What’s new: They’re not just for shower curtains anymore

In the trend toward all things tailored and unfussy, panels hung by grommets enjoy wide appeal. With the right tools, they’re relatively easy for a DIYer to construct and even easier to hang. Since they aren’t typically as full as most other drapery styles, they take less fabric, which increases their affordability.

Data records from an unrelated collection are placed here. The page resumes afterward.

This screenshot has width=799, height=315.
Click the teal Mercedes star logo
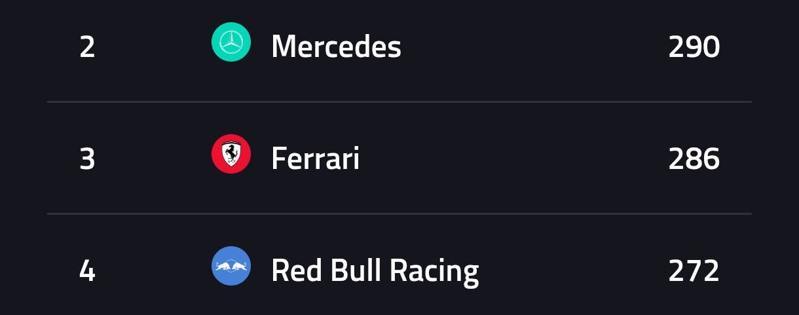tap(231, 42)
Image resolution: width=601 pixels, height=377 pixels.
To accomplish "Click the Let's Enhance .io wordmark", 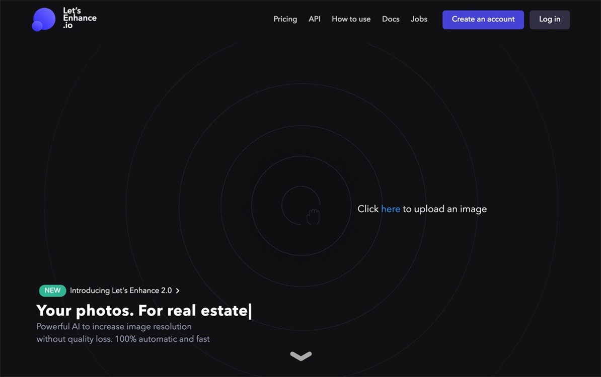I will coord(80,18).

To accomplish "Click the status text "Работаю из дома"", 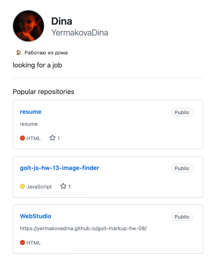I will [x=46, y=53].
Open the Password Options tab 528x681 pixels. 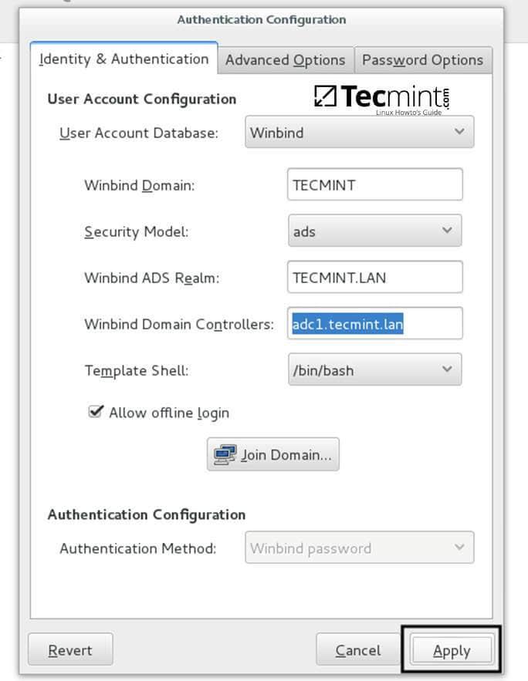point(422,59)
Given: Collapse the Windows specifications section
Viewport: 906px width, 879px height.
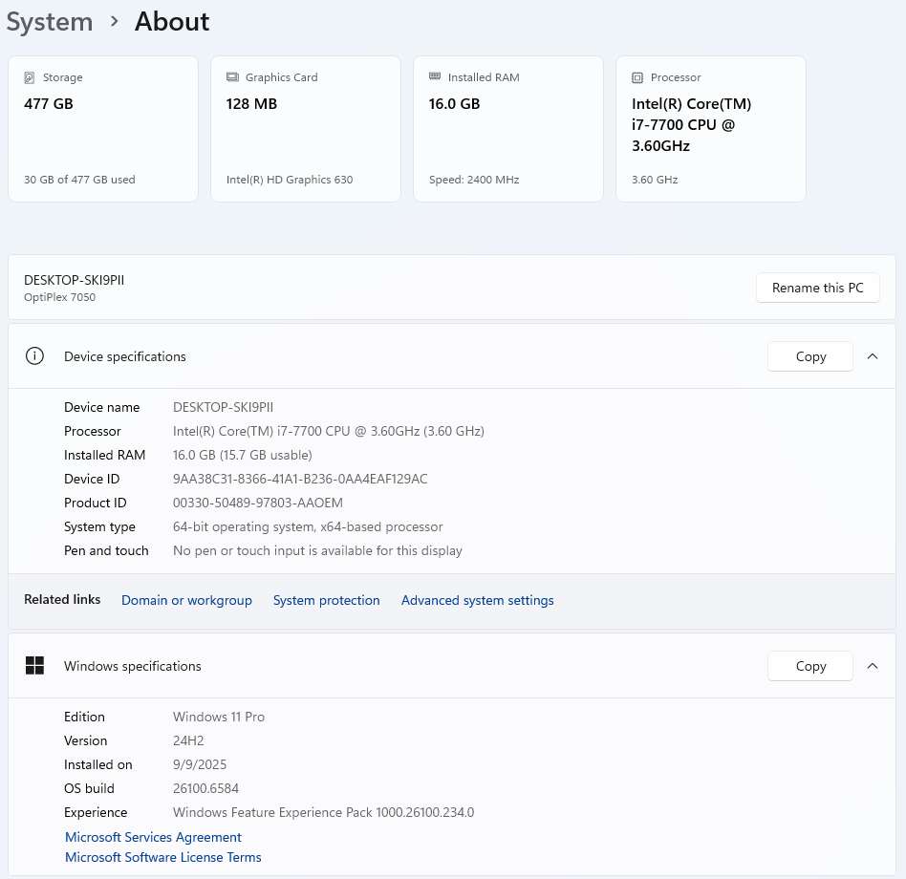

Designer tip: Flat panels are another kind of drapery that suits a preference for today’s popular “collected” bohemian style. They’re the least full of all window treatments and can be hung by inexpensive clip rings.
8. Kick-Pleat Valances

What’s new: A versatile alternative to a straight cornice board that serves as a streamlined showcase for an up-to-date fabric

My work often begins with a familiar gambit: “I’m redecorating my house and want to replace my old, dark, heavy curtains with something light and airy.” When the conversation shifts to top treatments, as it often does, I’m commonly asked which style is considered most contemporary. The kick-pleat valance always comes to mind, especially when the phrase “clean lines” is pitched. Although the fabric choice as much as the treatment style determines whether your valance will look updated or just “dated,” pairing a current pattern with a relatively flat, straight silhouette generally completes the mission.

9. Minimal Hardware

What’s new: Hiding drapery hardware within the architecture

In contemporary-styled dwellings, there’s an appealing trend toward minimalism in hardware selection and design. In fact, some homeowners are even asking their architects and designers to mount zip rods (or “hospital tracks”) on the ceiling or to recess hardware behind a beam, for example. The draperies then appear to integrate seamlessly with the home in a majestic show of simplicity.

10. Bare Windows

What’s new: Forgoing window treatments altogether and color-blocking your framing instead

Going without window coverings isn’t necessarily a new idea by any means, and your ability to do so depends almost entirely on the privacy of your lot (and your comfort level). Naturally, then, not everybody will be able to re-create the simple, unadulterated contrast of a white wall with bold persimmon trimming. Still, it’s worth noting that colorblocking the window framing in this way is a striking, modern option that can still make an impact alongside minimal top treatments, sheer shades or even panels stacked completely off the window.